Most of the structures in the human body are composed of protein. The same is true of a dog's body. Moreover, the processes that support life, are regulated by enzymes and hormones, which are themselves specialized proteins. It is no wonder therefore, that the type, location and timing of protein production determines the health, color, size and breed of a dog. Protein production is carried out according to the instructions found in the dog's DNA. DNA is a long chain of nucleic acids that carry the instructions for where, when and how to create all the proteins that make up the muscle, bone, nerves, pigment, etc of a dog's body. It is perhaps easiest to visualize a sentence composed of three letter words. Each three letter word codes for one of the amino acids, the building blocks of protein. A sentence of many three letter words codes for enough different amino acids to create an entire protein.
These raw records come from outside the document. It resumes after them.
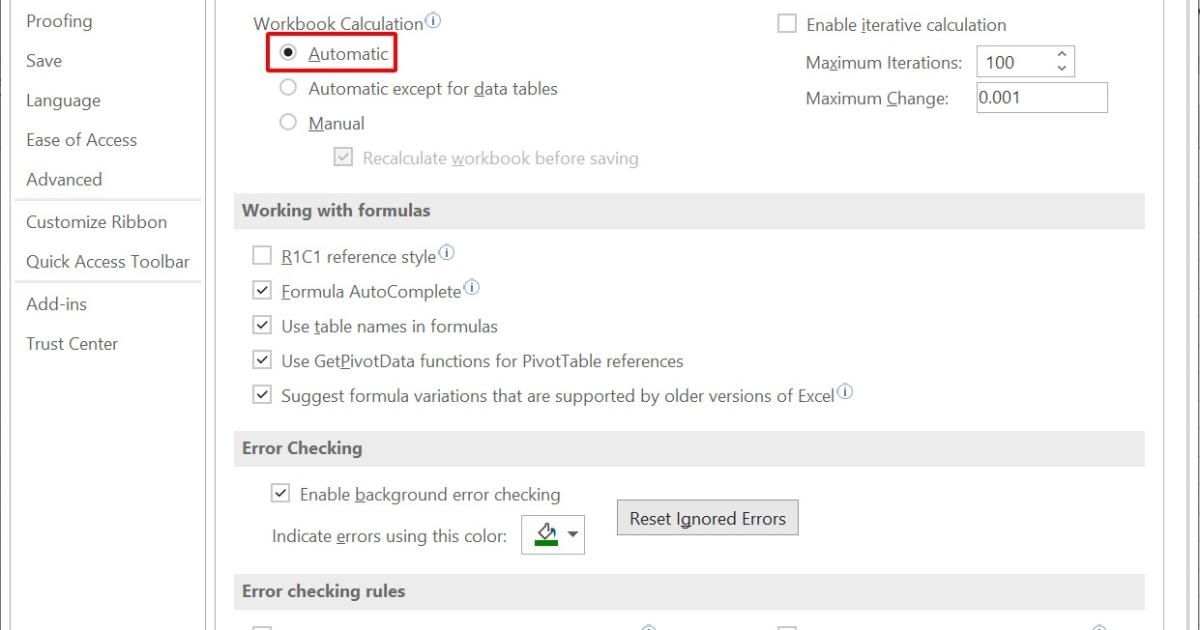This screenshot has height=630, width=1200.
Task: Uncheck Use table names in formulas
Action: (262, 325)
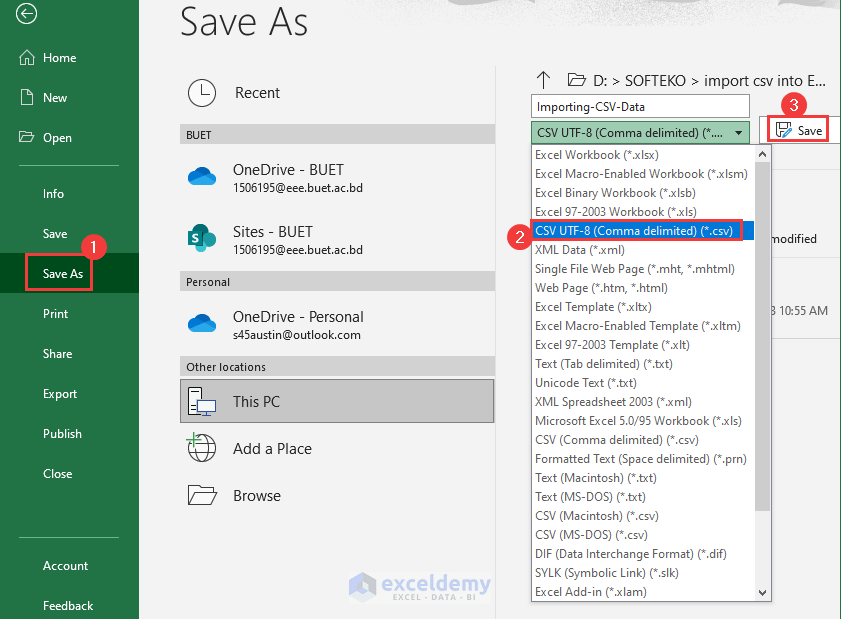Image resolution: width=841 pixels, height=619 pixels.
Task: Choose Excel Workbook (*.xlsx) from format list
Action: (597, 154)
That sentence is comparable to a gene. Each gene contains the information to produce one protein. The genes connect to each other to form a chromosome. Each puppy gets half of its chromosomes from its mother and half from its father. The DNA in those chromosomes is the blueprint for the making of your dog.
Unfortunately, DNA is a molecule that can be injured or miscopied. An injury or miscopying is like writing a nonsensical sentence. If miscopied, a sentence makes no sense, or a gene makes the wrong protein or a malformed protein. A malformed protein cannot perform the function for which it was originally designed, and the puppy with the malformed protein will not be as healthy as a puppy without that mutation. In some cases, it may develop eye disease, bleeding disorders or even cancer. But remember, a puppy gets DNA from both parents. He inherits not single chromosomes, but pairs of chromosomes: one set comes from the egg and one set comes from the sperm. If one chromosome has genes that do not code correctly for making a needed protein, but the second chromosome does make the needed protein, the damage to the puppy can be minimized. Many dog conditions require two mistaken copies of a gene to actually have symptoms of a disease. As long as one gene is correctly making copies of the correct protein, the dog can frequently live a normal, healthy life. These diseases are "recessive." . Obviously, dogs from different backgrounds, with different "bad genes" in their family of origin are less likely to give the same bad gene or chromosome to their offspring.
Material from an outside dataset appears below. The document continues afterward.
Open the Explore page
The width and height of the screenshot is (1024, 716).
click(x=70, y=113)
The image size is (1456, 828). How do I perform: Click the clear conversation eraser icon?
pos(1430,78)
Pure bred dogs come from a long history of breeding similar dogs to each other, which is why some dog diseases/conditions occur more frequently in one breed than in another. When two totally unrelated dogs are bred together, as is the case when two separate breeds are bred together, there is "Genetic diversity," meaning they have different gens, including different "bad genes." When these two entirely different breeds, as cocker and poodle or golden retriever and poodle, are bred together, the offspring they produce are referred to as the F1 generation. The puppies in the F1 generation will have greater genetic diversity than later generations because the background of their parents is the most different. This difference in back ground between the parent dogs is responsible for what is known as hybrid vigor, and the greatest hybrid vigor is in this F1 generation. While there are decided advantages of breeding a puppy from that litter back to a poodle, the first F1 litter will always have the most dependable hybrid vigor, though not necessarily the most consistent non shedding coat.
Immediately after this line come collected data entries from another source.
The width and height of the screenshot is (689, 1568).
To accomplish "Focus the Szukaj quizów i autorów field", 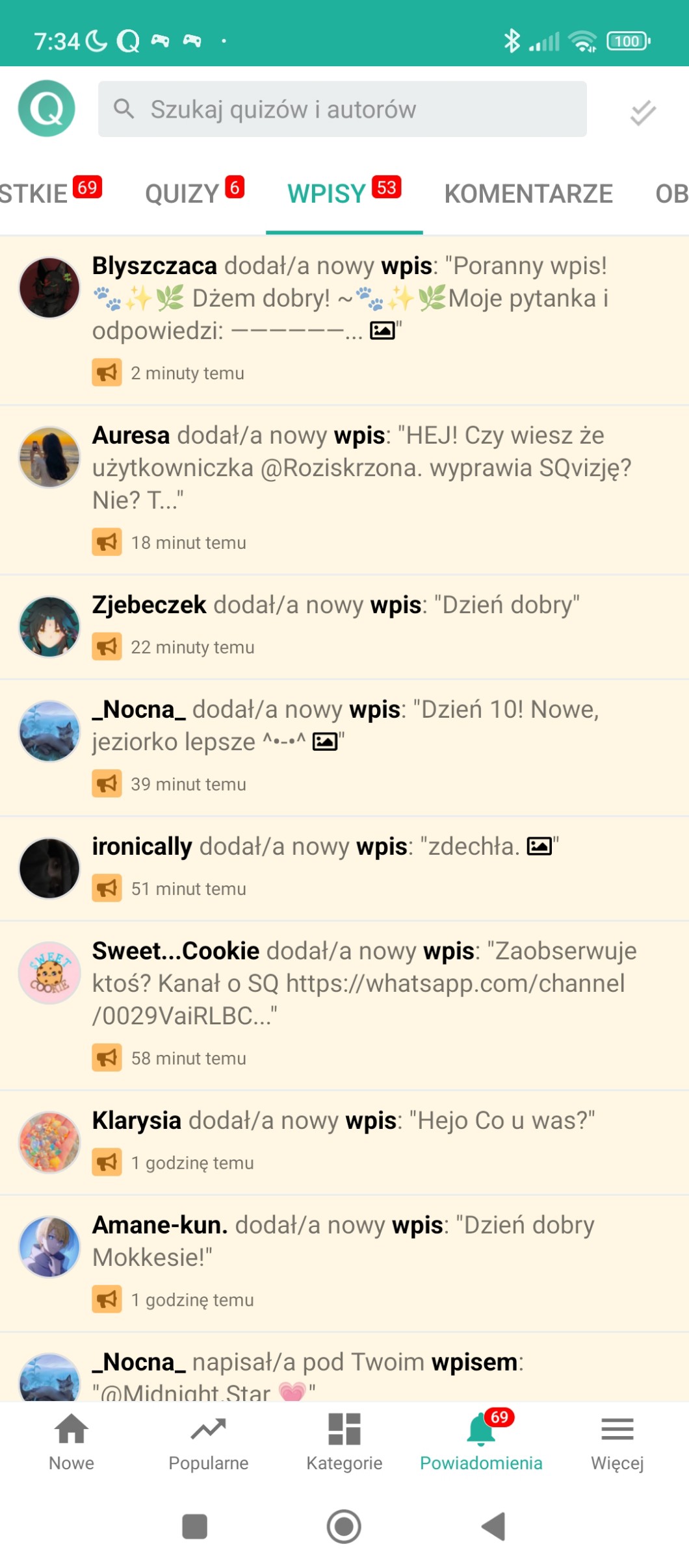I will pos(343,109).
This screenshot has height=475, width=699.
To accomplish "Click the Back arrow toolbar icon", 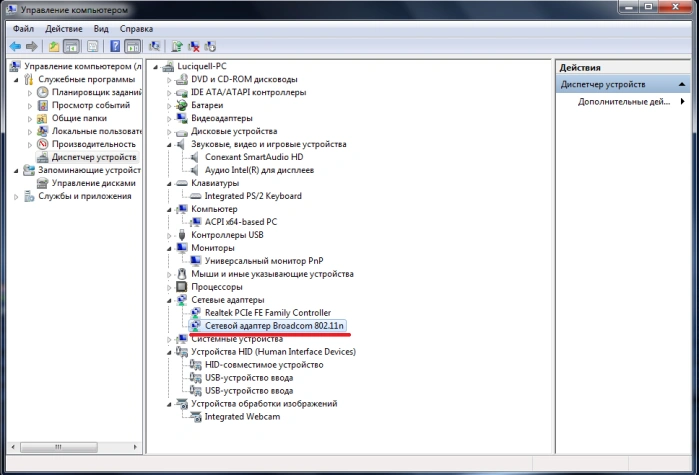I will (15, 46).
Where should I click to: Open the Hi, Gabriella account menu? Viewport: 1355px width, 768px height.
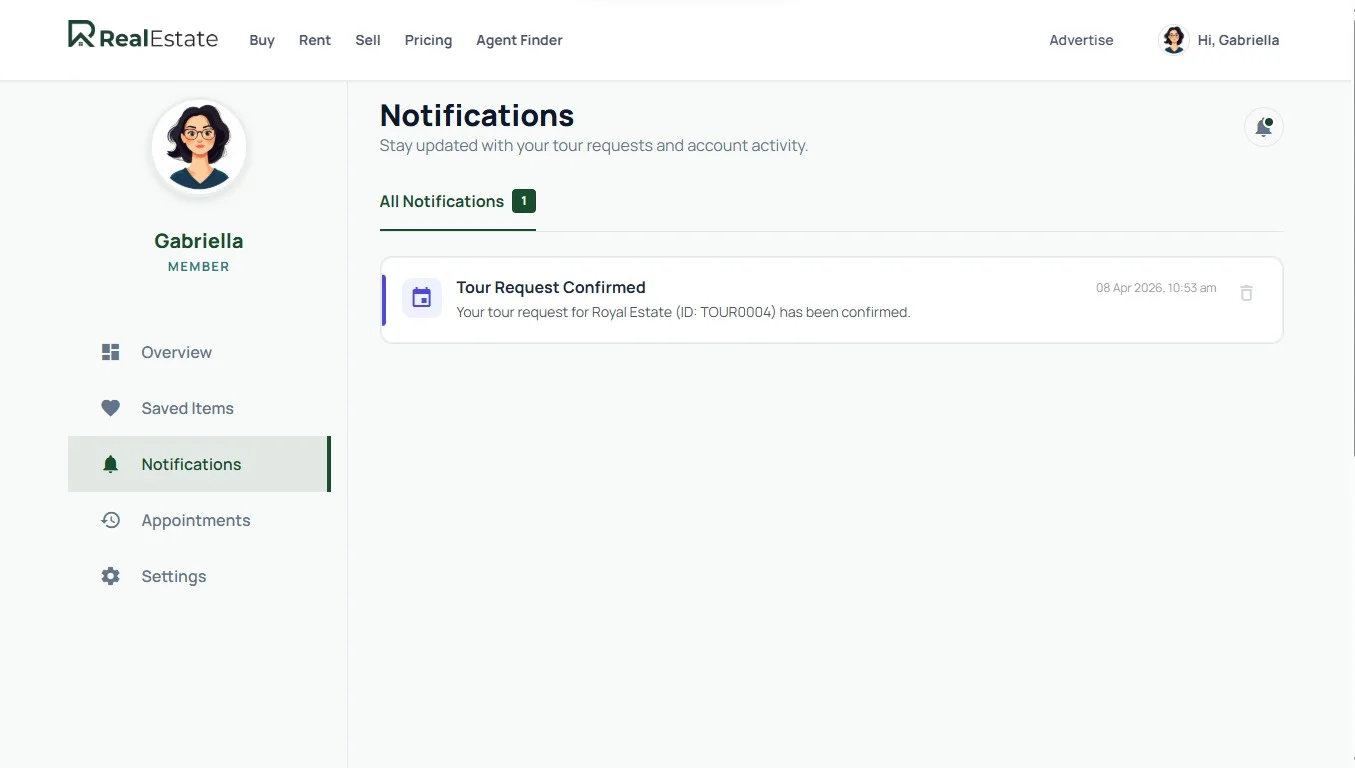1238,40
In the case of goldendoodles, but really in the case of any doodle, the parents are known to have a certain frequency of some genetically recessive diseases. If a disease is "recessive," that means two "bad genes" are needed in order to show symptoms of the disorder. If both parents appear healthy, that is, do not have the disease/disorder, it might be assumed that their progeny will not have the disorder. However, if both parents "carry" the "bad gene," but just one copy, they will appear completely normal and still have the ability to produce progeny that get two "bad" genes, one from each parent, and have symptoms of the disease/disorder. There are numerous diseases caused by recessive genes in the golden retriever breed. There are different diseases caused by recessive genes in the standard poodle breed. Because many of those genetically influenced diseases are not mutually present in the two breeds, crossing a poodle with a golden retriever is less likely to result in the occurrence of two "bad genes" and one of those diseases than when a poodle is bred to a poodle or a golden retriever bred to a golden retriever. The same exact principle holds true for bernedoodles, englishdoodles and labradoodles, making all hybrids healthier than their respective pure bred parents.